最近のニュースから
全地球的な災害に関する国際会議
磯部 しゅう三 (日本スペースガード協会理事長)


一定サイズ以上の小惑星や彗星が地球に衝突すると、全地球的な災害が起こると言われてきた。その最大の根拠は、衝突エネルギーが何万メガトンから何億メガトンにも達するためであった。しかし、実際の衝突の場合に、生命種に影響があるような災害はどのようなプロセスで起きるかについては、個々の研究者の活動はあったが、研究者間の研究発表はあまり行われていなかった。

アメリカ航空・宇宙技術学会が中心となって、2001年4月にスペインで開催したのに続いて、2002年4月11日にアメリカ・カリフォルニア州イルビンで2回目の検討会議が開催された。
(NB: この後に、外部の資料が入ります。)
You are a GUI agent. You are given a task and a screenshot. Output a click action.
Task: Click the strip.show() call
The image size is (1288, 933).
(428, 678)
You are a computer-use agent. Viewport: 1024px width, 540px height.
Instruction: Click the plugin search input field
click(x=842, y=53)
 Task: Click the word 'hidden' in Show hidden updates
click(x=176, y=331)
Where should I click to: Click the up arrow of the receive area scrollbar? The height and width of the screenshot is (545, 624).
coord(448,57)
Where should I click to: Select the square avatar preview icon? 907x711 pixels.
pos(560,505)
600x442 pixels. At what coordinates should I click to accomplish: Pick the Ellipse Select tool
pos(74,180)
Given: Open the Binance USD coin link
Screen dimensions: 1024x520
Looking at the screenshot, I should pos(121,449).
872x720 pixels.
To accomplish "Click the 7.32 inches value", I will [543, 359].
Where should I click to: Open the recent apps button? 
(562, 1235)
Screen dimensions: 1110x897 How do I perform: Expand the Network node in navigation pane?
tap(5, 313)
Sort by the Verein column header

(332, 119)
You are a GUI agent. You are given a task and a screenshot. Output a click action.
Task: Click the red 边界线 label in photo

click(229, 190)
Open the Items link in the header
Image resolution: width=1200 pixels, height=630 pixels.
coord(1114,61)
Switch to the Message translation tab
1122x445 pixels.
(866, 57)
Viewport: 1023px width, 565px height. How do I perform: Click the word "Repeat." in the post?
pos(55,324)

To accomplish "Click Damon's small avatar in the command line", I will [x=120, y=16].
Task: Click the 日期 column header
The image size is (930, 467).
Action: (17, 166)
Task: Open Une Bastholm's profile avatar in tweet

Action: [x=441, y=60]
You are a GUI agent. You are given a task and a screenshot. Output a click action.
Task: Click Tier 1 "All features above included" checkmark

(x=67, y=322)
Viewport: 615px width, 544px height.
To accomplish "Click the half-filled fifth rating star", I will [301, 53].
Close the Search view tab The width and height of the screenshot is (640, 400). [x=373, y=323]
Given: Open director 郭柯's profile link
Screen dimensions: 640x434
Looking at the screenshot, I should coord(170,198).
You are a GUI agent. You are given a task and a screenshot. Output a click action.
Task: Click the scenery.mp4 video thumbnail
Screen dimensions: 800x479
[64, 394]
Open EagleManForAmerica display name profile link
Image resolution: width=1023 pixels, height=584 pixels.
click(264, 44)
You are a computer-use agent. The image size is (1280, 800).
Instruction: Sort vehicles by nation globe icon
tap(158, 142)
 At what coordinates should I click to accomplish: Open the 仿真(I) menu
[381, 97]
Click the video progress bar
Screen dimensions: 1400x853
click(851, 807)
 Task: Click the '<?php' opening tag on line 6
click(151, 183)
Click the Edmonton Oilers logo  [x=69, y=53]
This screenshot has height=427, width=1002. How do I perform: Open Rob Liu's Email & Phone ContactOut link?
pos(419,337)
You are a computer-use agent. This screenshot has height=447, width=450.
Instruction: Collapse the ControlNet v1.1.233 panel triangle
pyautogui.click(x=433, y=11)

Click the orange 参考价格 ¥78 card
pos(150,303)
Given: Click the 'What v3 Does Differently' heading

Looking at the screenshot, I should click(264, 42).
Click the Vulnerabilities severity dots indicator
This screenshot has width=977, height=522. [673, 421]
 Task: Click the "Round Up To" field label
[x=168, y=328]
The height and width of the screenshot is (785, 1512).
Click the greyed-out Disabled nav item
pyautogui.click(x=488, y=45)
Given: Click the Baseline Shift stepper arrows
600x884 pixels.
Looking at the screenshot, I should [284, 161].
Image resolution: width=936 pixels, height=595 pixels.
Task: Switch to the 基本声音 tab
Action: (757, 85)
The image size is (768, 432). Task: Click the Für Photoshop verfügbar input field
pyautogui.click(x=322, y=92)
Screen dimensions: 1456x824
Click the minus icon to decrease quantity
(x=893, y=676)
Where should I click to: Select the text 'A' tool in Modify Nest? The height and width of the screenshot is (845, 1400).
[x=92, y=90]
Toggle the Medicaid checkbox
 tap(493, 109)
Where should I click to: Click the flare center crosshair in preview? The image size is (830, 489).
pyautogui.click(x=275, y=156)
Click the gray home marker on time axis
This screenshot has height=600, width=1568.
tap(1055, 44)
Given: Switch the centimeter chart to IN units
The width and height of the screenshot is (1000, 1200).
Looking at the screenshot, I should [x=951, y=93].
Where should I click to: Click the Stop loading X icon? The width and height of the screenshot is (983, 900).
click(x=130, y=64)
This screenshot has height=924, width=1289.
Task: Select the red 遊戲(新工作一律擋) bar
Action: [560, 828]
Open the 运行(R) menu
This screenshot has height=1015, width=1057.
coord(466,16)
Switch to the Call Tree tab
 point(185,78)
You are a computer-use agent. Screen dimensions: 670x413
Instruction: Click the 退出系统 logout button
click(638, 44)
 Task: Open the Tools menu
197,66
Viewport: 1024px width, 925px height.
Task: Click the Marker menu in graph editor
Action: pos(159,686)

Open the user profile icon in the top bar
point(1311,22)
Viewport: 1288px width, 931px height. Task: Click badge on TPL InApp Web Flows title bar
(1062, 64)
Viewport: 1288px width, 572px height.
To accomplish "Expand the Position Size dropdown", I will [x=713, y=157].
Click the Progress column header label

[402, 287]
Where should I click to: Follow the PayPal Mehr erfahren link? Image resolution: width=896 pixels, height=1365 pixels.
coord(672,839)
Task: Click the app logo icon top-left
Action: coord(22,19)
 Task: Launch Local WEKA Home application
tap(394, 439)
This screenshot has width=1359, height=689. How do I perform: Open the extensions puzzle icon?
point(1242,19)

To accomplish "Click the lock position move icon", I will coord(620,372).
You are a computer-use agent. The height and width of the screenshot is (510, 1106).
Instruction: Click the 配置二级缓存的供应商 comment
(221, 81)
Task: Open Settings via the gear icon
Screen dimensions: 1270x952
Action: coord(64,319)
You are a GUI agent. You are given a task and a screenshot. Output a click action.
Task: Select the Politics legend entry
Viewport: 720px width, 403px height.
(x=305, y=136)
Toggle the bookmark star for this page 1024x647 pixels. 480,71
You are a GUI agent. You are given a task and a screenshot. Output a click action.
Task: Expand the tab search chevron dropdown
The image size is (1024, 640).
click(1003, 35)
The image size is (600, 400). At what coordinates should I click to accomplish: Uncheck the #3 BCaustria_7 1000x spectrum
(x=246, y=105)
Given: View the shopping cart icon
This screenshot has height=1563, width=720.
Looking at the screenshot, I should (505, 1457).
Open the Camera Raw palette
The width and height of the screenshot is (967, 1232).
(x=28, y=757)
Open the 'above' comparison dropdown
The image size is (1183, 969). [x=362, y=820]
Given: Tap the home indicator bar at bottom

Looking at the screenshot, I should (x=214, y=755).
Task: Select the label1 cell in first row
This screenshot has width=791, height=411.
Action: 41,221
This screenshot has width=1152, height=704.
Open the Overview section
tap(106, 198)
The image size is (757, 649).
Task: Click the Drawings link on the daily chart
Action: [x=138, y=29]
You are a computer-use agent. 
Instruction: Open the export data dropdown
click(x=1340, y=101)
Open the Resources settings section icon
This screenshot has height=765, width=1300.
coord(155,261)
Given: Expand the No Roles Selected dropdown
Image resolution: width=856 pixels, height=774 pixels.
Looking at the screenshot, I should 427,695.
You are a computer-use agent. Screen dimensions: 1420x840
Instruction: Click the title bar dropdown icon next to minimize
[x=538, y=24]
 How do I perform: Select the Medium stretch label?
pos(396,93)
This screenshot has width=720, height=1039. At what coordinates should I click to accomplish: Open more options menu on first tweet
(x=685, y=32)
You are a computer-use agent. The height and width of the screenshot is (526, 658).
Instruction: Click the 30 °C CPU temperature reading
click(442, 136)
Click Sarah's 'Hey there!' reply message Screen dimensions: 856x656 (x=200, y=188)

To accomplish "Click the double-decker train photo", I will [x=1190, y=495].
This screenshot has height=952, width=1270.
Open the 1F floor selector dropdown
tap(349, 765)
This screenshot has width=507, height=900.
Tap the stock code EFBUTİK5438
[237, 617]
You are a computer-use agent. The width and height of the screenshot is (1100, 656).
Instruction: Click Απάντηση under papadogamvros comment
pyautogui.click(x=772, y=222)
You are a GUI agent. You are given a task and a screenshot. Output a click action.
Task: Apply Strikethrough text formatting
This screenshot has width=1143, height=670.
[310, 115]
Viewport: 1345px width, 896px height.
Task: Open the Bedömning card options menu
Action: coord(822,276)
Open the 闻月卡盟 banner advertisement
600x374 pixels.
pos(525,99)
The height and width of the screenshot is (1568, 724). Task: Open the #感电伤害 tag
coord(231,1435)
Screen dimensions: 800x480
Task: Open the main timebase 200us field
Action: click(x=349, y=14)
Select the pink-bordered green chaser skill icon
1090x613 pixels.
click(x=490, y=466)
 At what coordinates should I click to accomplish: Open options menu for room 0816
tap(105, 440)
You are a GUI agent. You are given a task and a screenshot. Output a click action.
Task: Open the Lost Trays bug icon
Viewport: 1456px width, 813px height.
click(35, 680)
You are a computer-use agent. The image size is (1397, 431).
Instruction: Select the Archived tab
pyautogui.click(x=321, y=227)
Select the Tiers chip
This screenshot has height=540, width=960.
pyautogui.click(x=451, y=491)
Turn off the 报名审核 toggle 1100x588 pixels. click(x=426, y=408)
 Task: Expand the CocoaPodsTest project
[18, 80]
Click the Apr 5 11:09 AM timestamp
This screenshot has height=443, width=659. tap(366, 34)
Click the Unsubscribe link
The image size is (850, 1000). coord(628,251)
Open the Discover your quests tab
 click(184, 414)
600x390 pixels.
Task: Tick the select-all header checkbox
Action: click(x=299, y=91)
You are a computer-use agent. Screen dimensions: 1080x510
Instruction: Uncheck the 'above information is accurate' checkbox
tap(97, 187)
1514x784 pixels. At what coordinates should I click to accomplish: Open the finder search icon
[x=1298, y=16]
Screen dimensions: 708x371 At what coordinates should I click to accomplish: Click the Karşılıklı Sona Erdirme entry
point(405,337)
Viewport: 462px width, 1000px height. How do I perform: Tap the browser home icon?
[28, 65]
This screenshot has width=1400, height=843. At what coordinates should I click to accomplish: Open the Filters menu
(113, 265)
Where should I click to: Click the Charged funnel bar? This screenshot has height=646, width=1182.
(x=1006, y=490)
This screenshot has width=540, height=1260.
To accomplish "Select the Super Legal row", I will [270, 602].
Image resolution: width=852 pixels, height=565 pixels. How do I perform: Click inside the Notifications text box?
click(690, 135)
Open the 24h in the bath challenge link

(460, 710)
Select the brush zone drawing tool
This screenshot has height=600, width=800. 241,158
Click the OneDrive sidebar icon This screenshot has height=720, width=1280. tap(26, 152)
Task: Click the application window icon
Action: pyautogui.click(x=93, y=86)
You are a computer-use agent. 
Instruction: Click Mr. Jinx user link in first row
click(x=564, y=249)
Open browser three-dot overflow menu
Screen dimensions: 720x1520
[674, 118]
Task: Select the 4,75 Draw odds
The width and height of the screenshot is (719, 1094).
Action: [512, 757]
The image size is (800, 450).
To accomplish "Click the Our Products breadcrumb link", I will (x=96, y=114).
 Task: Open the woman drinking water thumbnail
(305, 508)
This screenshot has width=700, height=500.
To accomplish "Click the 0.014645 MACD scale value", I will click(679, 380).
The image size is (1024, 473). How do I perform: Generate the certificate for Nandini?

1回目の会議では、危険な小惑星等を見つけるのが中心であったが、今回の会議では、衝突問題を科学的・工学的に取り扱うだけではなく、社会学的心理学的な側面からの研究が不可欠であることを示した。

まとめとして、人々に余分な不安を与えることなく、問題を科学的に進めていく方法を考えることが必要であるという内容が発表された。この内容は、日本スペースガード協会がNEO問題をセンセーショナルに扱わないようにしながらも、より多くの国民にNEO問題を理解してもらおうと努力しているのと通じるものである。今後、当協会もそのような社会学や心理学の研究者の協力を得る努力をする必要があると考えている。